Characteristics of cell lines established from human gastric carcinoma.

We report the establishment and characterization of four continuous cell lines derived from human primary and metastatic gastric carcinomas, and we compare their properties with a panel of colorectal carcinoma cell lines previously established and reported by us. Our success rate in culturing gastric carcinomas was relatively low, especially from primary tumors, compared to colorectal carcinoma. These observations may reflect the relatively modest number of gastric carcinoma cell lines established (mainly from Japan), compared to the abundance of colorectal carcinoma lines established worldwide. All four gastric lines expressed the surface glycoproteins carcinoembryonic antigen and TAG-72 and three lines expressed CA 19-9. Two of the lines expressed aromatic amino acid decarboxylase but lacked other markers for neuroendocrine differentiation.

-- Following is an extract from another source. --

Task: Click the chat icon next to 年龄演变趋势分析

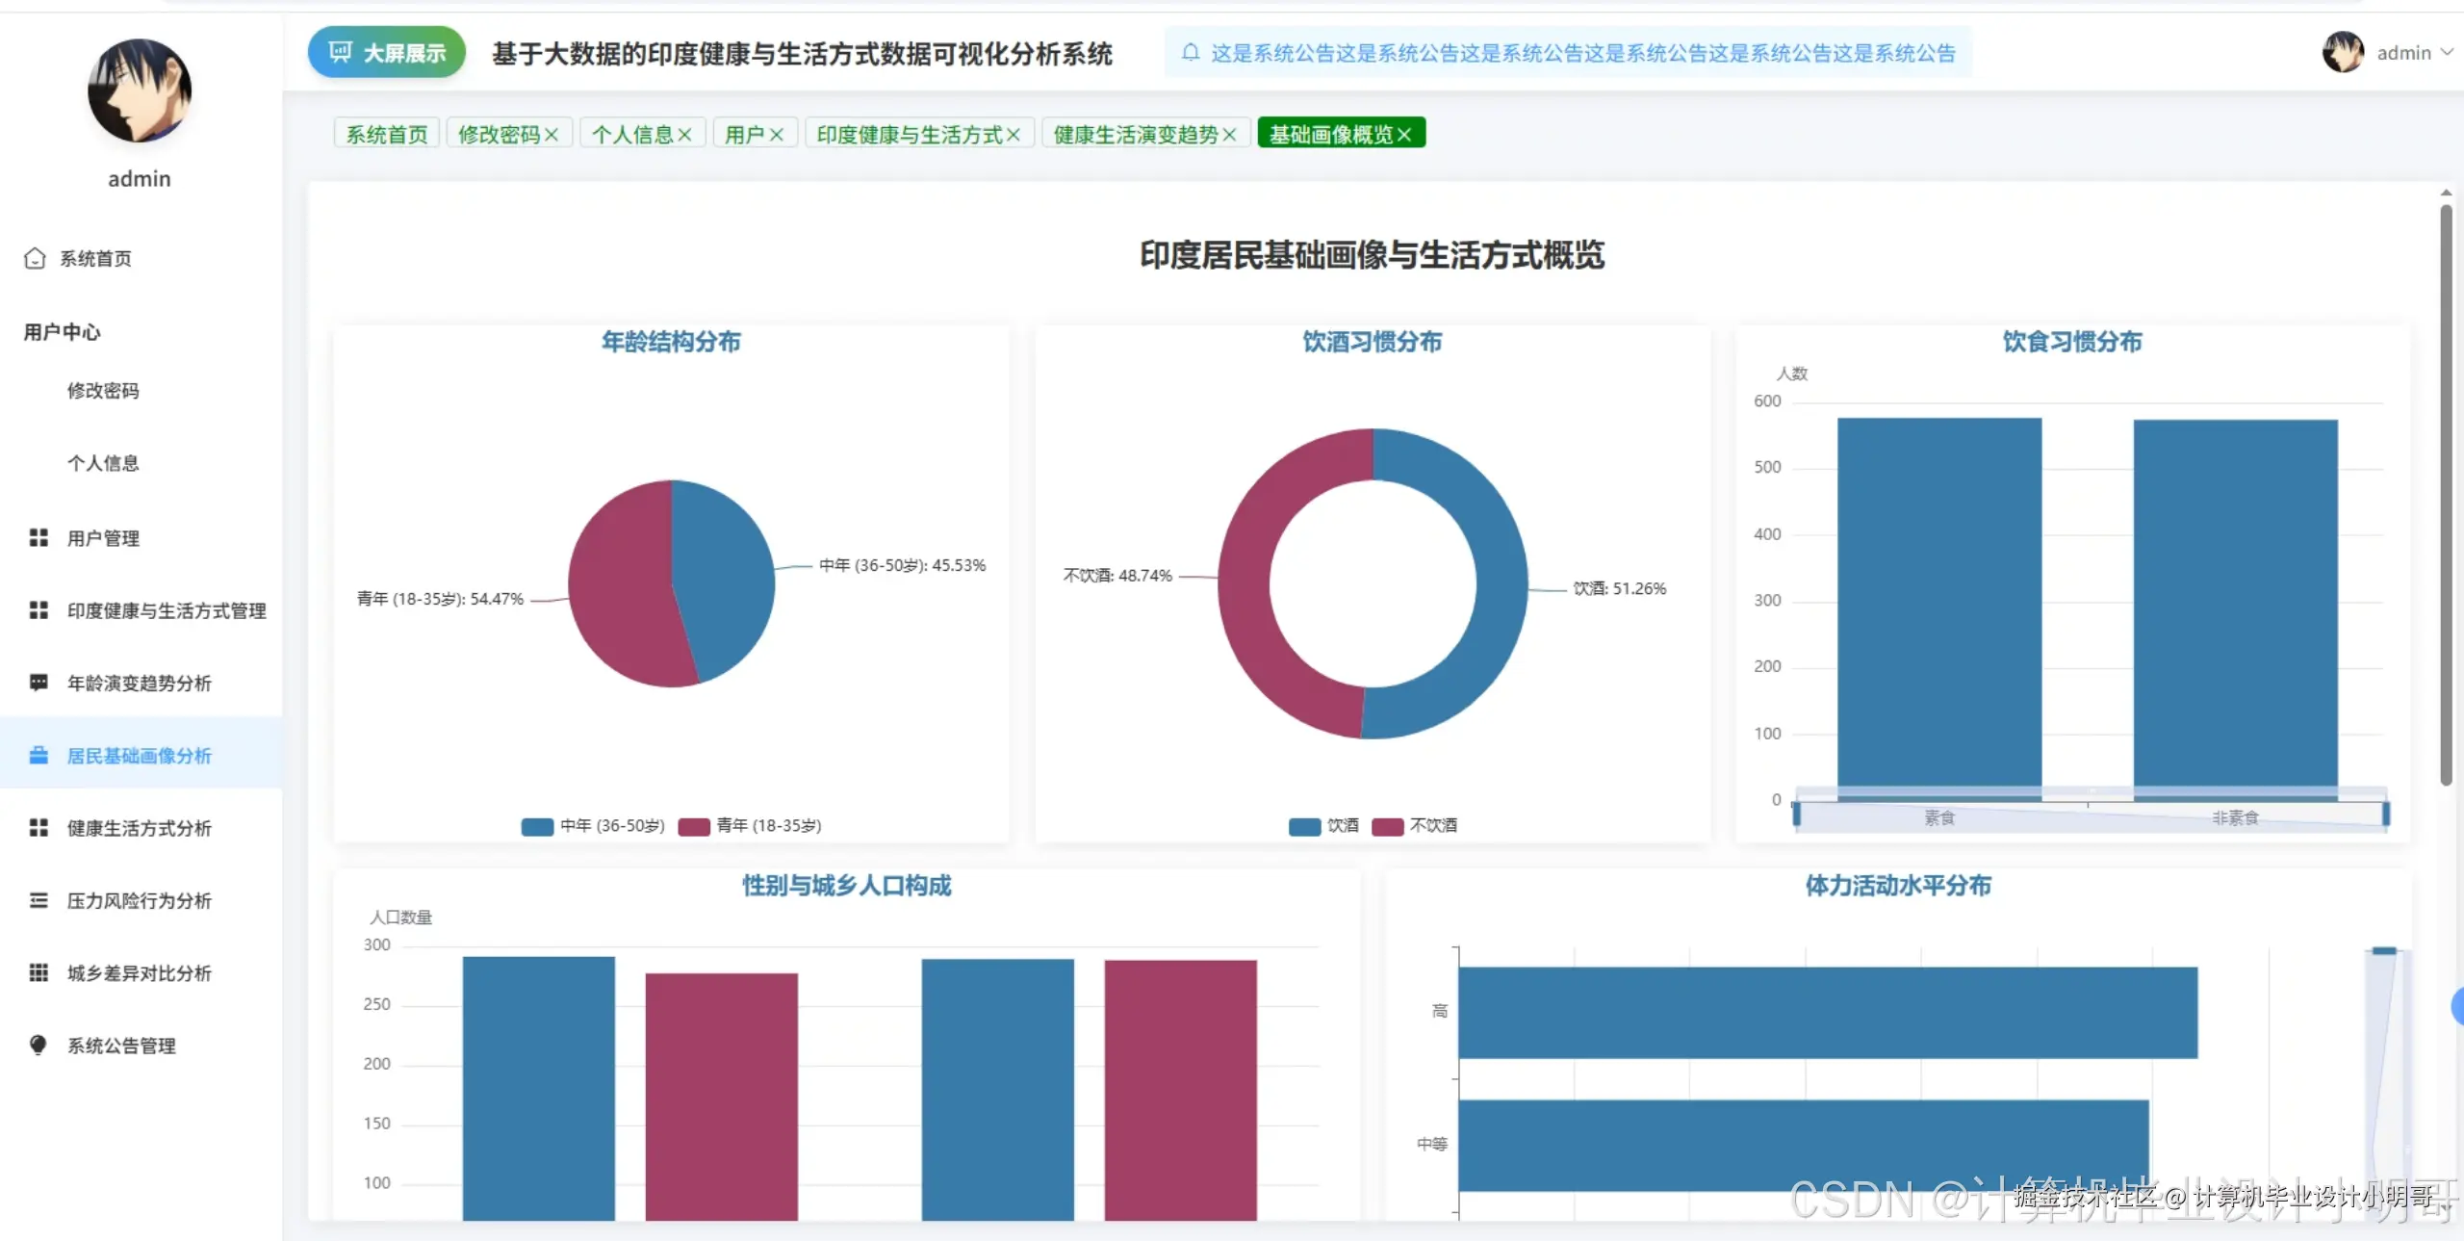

All four lines were positive for vasoactive intestinal peptide receptors but lacked gastrin receptors. In addition, two lines expressed receptors for muscarinic/cholinergic receptors but not beta-adrenergic receptors. Cytogenetic evidence for gene amplification was present in the cell lines. All four lines contained varying numbers of double-minute chromosomes. One line, SNU-16, was amplified for the c-myc proto-oncogene and contained four homogeneously staining regions. While c-myc and c-erb-B-2 RNA were expressed by all lines, there was no evidence of amplification or overexpression of several other proto-oncogenes and growth factors. The multiple properties we have described in our gastric carcinoma cell lines are remarkably similar to those found in the panel of colorectal carcinoma cell lines. These properties include morphology, growth characteristics, expression of surface glycoproteins, partial expression of neuroendocrine cell markers, frequent chromosomal evidence of gene amplification, and occasional amplification of the c-myc proto-oncogene. Our four well characterized cell lines should provide useful additions to the modest number currently available for in vitro studies of gastric carcinoma.